## Try it
In how many lines of the data does the word "персональных" appear? Give the number by itself.

## Stored records
== Segment start ==

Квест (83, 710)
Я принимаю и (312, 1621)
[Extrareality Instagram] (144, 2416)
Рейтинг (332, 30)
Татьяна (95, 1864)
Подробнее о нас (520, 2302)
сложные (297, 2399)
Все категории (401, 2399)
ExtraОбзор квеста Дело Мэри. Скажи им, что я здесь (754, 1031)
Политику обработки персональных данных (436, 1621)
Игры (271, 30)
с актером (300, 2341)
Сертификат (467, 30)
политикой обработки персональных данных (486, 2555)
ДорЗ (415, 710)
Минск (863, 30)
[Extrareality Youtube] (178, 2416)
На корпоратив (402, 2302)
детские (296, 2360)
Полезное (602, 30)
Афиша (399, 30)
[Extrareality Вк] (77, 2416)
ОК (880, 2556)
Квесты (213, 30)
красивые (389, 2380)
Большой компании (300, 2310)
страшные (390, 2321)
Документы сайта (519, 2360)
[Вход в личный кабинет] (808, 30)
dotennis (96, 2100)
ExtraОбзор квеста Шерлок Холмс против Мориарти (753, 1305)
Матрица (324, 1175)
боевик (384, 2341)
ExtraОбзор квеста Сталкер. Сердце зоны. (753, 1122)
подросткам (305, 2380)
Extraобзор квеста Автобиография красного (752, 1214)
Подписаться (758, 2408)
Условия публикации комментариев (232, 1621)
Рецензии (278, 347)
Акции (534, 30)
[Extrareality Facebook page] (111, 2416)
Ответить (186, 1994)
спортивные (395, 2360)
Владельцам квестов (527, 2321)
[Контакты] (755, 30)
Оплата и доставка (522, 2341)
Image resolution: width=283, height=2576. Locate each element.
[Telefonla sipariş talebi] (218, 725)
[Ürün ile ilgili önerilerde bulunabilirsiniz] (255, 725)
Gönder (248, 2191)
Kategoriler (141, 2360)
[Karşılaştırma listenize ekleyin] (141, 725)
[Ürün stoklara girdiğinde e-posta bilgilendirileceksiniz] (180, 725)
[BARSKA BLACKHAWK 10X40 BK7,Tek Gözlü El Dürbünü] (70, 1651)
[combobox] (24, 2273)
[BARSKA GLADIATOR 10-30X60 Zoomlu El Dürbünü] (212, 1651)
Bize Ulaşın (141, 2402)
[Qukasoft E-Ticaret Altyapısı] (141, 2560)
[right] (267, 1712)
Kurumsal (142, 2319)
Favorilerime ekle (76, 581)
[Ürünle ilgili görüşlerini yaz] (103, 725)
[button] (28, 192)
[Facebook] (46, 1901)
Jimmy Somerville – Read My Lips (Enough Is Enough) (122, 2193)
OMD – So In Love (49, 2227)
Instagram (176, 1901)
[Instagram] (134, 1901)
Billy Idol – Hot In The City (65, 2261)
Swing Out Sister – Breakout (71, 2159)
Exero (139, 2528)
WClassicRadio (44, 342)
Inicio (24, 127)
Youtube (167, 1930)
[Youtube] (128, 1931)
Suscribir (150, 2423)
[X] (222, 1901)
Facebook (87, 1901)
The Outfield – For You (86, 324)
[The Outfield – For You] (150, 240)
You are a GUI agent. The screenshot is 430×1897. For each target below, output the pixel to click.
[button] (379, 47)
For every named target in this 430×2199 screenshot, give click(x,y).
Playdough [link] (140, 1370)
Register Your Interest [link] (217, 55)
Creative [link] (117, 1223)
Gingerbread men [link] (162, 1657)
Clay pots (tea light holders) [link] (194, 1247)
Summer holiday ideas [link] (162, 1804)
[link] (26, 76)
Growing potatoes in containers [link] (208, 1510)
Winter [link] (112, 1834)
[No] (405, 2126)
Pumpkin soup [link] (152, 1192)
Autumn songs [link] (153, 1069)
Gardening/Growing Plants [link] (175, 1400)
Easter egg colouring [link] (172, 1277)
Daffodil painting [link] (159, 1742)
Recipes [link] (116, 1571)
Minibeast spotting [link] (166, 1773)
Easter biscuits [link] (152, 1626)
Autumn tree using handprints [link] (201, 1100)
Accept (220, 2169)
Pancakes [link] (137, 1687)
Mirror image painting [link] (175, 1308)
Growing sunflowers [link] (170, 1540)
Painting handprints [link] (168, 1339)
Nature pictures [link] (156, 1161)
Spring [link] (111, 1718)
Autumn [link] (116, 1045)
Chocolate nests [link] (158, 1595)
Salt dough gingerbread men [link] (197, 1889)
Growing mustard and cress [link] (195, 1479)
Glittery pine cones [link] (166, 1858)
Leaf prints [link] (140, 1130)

== Segment end ==

## Written reply
2